Given records
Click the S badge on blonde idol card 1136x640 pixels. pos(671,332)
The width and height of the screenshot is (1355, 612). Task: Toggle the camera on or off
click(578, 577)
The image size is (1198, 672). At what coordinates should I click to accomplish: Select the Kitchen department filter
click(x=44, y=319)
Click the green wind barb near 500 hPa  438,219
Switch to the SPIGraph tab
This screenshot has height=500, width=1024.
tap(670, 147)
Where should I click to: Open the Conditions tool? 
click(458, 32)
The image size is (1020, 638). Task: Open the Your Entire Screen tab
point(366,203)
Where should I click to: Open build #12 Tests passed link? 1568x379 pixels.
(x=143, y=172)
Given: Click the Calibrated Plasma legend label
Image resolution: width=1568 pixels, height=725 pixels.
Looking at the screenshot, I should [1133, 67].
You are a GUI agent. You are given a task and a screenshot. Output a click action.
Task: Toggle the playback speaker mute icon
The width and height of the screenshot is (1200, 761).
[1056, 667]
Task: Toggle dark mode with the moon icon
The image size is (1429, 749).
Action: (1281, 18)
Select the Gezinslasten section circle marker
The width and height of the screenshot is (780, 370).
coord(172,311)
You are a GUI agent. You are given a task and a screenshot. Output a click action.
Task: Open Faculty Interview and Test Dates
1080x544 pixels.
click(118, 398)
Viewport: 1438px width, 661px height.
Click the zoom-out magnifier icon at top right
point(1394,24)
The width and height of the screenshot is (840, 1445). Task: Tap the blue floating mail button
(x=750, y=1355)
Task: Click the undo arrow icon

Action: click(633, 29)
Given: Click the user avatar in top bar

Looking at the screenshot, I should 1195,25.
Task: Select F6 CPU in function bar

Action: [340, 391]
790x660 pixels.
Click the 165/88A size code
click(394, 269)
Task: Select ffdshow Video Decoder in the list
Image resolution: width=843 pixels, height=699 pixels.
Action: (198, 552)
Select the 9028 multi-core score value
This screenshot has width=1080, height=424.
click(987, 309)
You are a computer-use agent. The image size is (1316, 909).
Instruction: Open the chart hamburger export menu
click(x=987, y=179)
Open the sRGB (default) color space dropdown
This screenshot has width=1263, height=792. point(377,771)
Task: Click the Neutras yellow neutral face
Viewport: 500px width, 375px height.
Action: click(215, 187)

What to do
What is needed is an exact copy of the lines from the one containing "Select the 9028 multi-core score value" to the end of the data; please add nothing else.

Completed task
Select the 9028 multi-core score value
This screenshot has width=1080, height=424.
click(987, 309)
You are a computer-use agent. The image size is (1316, 909).
Instruction: Open the chart hamburger export menu
click(x=987, y=179)
Open the sRGB (default) color space dropdown
This screenshot has width=1263, height=792. point(377,771)
Task: Click the Neutras yellow neutral face
Viewport: 500px width, 375px height.
Action: click(215, 187)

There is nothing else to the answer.